- **Entries provided**
####################
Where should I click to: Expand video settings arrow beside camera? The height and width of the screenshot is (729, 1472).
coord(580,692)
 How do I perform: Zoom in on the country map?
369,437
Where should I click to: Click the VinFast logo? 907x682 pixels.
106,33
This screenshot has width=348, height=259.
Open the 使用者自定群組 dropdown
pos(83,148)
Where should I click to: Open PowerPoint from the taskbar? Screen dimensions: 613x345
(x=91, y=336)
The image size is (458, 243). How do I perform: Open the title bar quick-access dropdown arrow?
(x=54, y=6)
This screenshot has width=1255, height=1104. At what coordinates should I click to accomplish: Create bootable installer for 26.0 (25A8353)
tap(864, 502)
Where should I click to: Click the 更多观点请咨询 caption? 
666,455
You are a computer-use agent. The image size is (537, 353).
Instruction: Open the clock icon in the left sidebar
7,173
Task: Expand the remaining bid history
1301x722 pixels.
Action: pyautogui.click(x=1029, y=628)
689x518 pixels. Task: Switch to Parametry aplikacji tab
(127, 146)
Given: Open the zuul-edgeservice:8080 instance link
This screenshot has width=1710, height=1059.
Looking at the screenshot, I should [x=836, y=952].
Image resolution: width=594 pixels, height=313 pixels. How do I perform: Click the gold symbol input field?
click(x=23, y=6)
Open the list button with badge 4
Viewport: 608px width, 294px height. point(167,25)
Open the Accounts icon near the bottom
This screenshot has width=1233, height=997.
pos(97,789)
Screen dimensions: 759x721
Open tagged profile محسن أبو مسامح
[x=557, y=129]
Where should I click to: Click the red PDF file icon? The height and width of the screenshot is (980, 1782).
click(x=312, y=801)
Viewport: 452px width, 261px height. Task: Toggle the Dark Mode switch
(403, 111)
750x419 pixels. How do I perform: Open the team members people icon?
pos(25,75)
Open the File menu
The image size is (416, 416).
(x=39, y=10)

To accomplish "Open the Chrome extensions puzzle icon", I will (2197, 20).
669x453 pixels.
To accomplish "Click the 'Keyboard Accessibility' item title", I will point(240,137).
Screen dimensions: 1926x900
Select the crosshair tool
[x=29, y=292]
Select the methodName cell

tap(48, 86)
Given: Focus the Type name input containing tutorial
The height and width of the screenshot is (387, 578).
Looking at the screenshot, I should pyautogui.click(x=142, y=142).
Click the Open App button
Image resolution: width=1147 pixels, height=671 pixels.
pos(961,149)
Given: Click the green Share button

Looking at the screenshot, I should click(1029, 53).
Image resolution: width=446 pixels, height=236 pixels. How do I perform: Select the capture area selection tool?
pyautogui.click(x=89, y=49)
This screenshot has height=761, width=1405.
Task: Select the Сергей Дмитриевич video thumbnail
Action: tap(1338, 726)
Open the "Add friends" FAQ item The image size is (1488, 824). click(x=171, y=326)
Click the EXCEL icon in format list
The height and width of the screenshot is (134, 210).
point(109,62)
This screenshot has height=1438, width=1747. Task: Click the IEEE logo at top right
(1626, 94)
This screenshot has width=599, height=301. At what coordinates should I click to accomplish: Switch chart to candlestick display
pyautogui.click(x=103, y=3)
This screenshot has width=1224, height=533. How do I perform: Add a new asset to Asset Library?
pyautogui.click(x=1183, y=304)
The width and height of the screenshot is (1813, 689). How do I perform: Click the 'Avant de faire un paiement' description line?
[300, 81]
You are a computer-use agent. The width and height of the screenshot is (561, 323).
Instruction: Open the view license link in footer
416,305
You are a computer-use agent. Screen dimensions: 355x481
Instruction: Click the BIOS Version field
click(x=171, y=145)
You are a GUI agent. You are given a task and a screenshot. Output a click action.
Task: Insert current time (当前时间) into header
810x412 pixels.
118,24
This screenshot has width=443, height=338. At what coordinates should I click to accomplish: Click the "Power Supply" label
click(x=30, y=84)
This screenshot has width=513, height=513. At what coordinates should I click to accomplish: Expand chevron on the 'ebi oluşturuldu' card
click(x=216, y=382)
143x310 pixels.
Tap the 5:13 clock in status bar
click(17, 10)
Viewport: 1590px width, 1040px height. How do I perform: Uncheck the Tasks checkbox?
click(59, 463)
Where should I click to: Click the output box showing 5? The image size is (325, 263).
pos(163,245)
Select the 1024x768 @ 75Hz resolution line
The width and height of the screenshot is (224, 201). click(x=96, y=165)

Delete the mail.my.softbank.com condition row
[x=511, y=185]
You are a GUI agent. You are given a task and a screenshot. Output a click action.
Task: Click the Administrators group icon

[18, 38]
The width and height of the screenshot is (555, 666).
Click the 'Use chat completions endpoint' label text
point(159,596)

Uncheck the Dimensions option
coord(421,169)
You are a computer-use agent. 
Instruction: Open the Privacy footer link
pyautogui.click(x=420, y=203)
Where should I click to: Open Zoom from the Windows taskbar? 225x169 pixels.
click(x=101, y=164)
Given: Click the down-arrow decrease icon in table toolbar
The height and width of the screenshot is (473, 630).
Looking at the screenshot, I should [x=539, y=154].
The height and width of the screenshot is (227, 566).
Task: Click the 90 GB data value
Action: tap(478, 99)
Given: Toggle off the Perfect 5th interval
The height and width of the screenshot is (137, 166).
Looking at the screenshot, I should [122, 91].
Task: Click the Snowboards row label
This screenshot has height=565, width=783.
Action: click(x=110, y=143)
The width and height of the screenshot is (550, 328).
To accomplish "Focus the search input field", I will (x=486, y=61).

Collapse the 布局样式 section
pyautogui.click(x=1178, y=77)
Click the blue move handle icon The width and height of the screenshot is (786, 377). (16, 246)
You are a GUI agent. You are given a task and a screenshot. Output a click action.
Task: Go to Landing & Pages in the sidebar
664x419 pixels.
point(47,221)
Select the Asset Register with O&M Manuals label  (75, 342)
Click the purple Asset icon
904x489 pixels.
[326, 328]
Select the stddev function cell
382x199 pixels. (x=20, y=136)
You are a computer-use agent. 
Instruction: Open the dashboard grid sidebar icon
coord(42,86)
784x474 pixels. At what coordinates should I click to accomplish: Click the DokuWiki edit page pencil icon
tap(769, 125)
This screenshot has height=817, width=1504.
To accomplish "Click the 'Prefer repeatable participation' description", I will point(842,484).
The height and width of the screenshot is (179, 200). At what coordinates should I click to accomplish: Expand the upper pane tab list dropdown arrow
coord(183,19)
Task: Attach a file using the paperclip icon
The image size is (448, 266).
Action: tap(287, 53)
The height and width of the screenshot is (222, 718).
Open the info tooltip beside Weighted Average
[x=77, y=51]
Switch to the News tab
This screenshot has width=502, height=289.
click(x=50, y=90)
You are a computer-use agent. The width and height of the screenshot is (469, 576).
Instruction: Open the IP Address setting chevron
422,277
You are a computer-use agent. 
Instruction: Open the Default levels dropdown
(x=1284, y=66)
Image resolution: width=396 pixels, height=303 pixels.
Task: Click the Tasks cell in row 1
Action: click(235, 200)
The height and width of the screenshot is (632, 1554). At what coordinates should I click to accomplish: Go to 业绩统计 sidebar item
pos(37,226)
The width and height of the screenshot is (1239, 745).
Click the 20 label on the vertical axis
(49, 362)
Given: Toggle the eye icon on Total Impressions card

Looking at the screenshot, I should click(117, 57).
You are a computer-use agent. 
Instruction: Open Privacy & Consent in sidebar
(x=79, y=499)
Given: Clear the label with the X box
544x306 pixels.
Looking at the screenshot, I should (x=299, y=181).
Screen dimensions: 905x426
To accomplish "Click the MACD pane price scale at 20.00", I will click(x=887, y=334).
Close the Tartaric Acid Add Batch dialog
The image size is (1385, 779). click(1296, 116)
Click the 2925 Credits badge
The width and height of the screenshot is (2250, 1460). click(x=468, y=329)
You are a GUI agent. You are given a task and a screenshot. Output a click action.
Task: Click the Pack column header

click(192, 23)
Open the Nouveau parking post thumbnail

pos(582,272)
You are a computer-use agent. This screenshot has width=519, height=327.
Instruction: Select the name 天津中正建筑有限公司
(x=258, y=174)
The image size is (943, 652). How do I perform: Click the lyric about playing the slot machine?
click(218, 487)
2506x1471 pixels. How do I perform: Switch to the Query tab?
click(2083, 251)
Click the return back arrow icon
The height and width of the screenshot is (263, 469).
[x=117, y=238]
####################
Show each line of the records above that contains the word "Tasks". Case counts.

- **Worked solution**
Viewport: 1590px width, 1040px height. How do I perform: Uncheck the Tasks checkbox?
Task: Click the Tasks cell in row 1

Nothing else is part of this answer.